The Bill covers both religious and non-religious belief. The definition of “religious belief or activity” is even-handed: it includes holding or not holding a religious belief and engaging or not engaging in religious activity.

However, the definition of “statement of religious belief” is not even-handed. A non-religious person needs only to show the belief “arises directly from the fact that the person does not hold a religious belief”. A religious person needs to show that the belief “may reasonably be regarded as being in accordance with the doctrines, tenets, beliefs or teachings of the religion”. A tribunal or court needs to identify “the religion”, clarify its “doctrines, tenets, beliefs or teachings”, and decide whether the person’s statement is “reasonably … in accordance with” those doctrines, etc. These multiple hoops imposed on a religious person, but not on a non-religious person, reveal the Bill’s bias against religious people.

The Bill reverses the burden of proof, otherwise known as the presumption of innocence, for complaints of indirect discrimination. Yet the presumption of innocence is the legal principle most widely known and valued by the Australian public. The effect is to allow a person to lodge a complaint of discrimination with minimal evidence and require the respondent to show the action was reasonable. Given the significant penalties that can be imposed for breaches discrimination laws, a reversal of the burden of proof cannot be justified.

The Bill is internally inconsistent. The first object of the proposed legislation is “to eliminate … discrimination against persons on the ground of religious belief or activity”. However, clause 11 allows discrimination “intended to meet a need or reduce a disadvantage”. In short, the Bill seeks both to eliminate and allow discrimination.

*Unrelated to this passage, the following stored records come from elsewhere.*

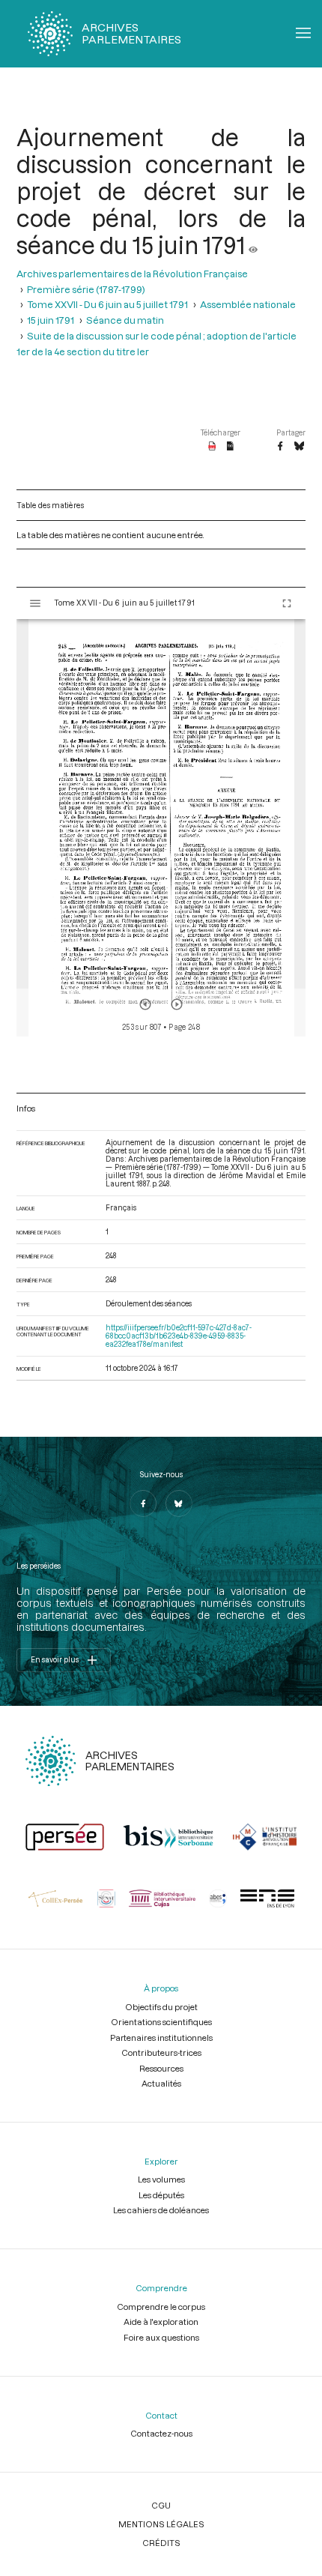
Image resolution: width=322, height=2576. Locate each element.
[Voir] (253, 245)
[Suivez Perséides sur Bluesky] (178, 1503)
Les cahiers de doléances (161, 2210)
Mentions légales (161, 2524)
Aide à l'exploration (161, 2321)
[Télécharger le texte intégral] (230, 446)
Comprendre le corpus (161, 2306)
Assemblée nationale (248, 304)
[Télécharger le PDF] (212, 446)
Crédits (161, 2543)
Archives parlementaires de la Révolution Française (132, 273)
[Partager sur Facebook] (280, 446)
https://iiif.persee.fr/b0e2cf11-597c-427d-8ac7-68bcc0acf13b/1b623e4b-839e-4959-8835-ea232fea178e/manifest (179, 1336)
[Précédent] (145, 1004)
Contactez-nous (161, 2433)
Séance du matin (125, 319)
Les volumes (161, 2179)
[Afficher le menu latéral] (35, 603)
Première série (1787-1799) (86, 289)
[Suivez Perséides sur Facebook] (143, 1503)
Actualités (161, 2083)
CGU (161, 2505)
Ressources (161, 2068)
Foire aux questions (161, 2337)
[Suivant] (176, 1004)
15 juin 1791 (50, 319)
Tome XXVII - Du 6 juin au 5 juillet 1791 (107, 304)
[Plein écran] (287, 603)
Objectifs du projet (161, 2007)
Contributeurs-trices (161, 2052)
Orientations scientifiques (161, 2022)
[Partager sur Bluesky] (299, 446)
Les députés (161, 2195)
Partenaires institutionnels (161, 2037)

Legal professor Geoffrey Walker, in his book The Rule of Law, says that laws must have the characteristics of certainty, generality and equality. Certainty requires laws to be clear, so people know in advance how to conduct their lives legally. Generality is achieved by laws applying equally to all citizens. Equality avoids laws that benefit or injure particular individuals or groups. Because the Bill is vague, inconsistent and open to arbitrary enforcement, it fails to satisfy these criteria.

The Bill’s provision for a Freedom of Religion Commissioner is problematic. The powers of the Commission under this Bill would include granting exemptions, investigating complaints and promoting compliance with its provisions. The combined effect of these powers would shackle religious freedom to the dictates of the Commissioner – who could be a zealot for religious “political correctness”. It would be a far cry from recognising religious freedom as an intrinsic and inalienable human right.

In short, the draft bill. It could prove to be worse than doing nothing. If the federal government really wants to protect religious freedom, it shouldn’t start from here.

Dr David Phillips is a former research scientist and founder of FamilyVoice Australia.